Welcome to the inaugural post of Terminal Trove Talks, a series of interviews with developers, maintainers, and creators of software for the terminal. In this series, we aim to explore the stories behind the creation, their challenges and the future of terminal-based software.

In this first interview, we have the pleasure of interviewing Mitchell Hashimoto, the creator of Ghostty, a modern terminal emulator built with Zig. Mitchell shares the story behind Ghostty, detailing the challenges faced during its development, and the future of Ghostty.


Thank you for agreeing to do the first Terminal Trove Talks, Mitchell! What was the origin story behind you coming up with the idea to develop Ghostty? (For those who haven’t heard about it for the first time) and the name behind it?
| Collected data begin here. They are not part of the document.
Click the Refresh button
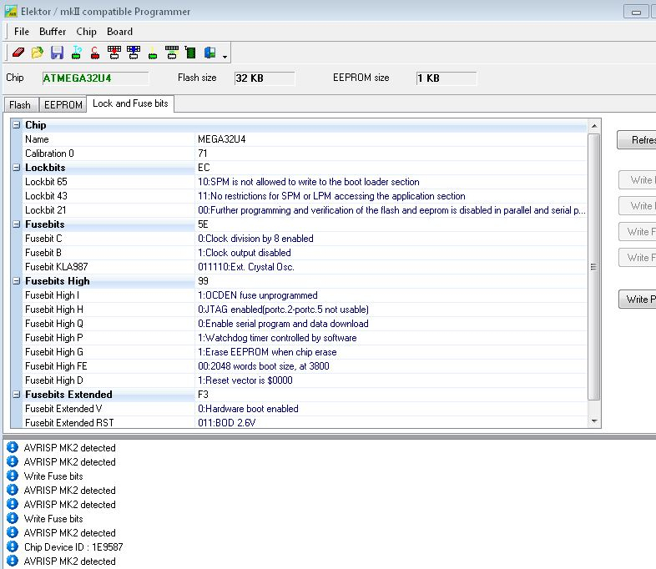656x569 pixels. [x=638, y=140]
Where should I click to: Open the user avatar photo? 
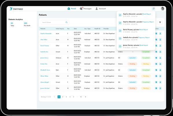(x=163, y=9)
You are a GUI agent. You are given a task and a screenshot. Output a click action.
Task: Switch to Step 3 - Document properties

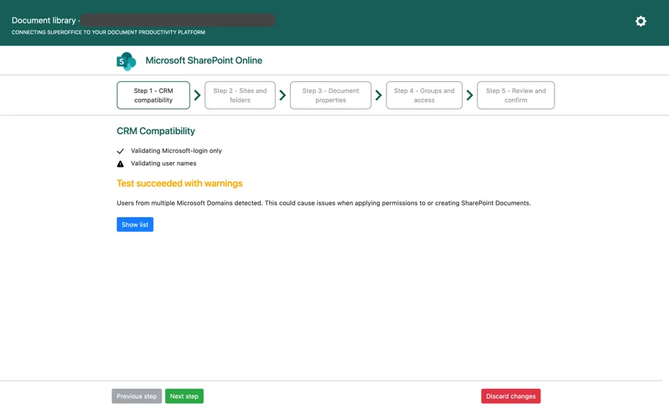(330, 96)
Mitchell: “Thank you for your interest in sharing Ghostty with your readers. 😄

The origin story is rather boring at first: I have built CLI applications for most of my career, but realized my knowledge of how all the layers work together (terminal, pty, shell, etc.) was muddy. At the same time, I was interested in finding a project to play around with Zig and I was also interested in getting into some graphics programming after having spent a better part of a decade writing Go and infrastructure software. All of this culminated in me starting Ghostty. I assumed I would work on Ghostty for a few months, learn some things, then abandon it though. I didn’t expect to ever release it!

I can’t pinpoint an exact moment, but at some point while working on Ghostty and learning, I started to feel I could build a better terminal for what I wanted. The way I describe what I wanted is something that is fast, feature rich, and platform native. As I dove more into the depths of terminal emulators, I realized everything out there was making me choose at most two of those properties, and I wanted all three and saw no technical boundary to get there. This pushed me to continue working on Ghostty; I thought maybe others might also be interested in this type of terminal.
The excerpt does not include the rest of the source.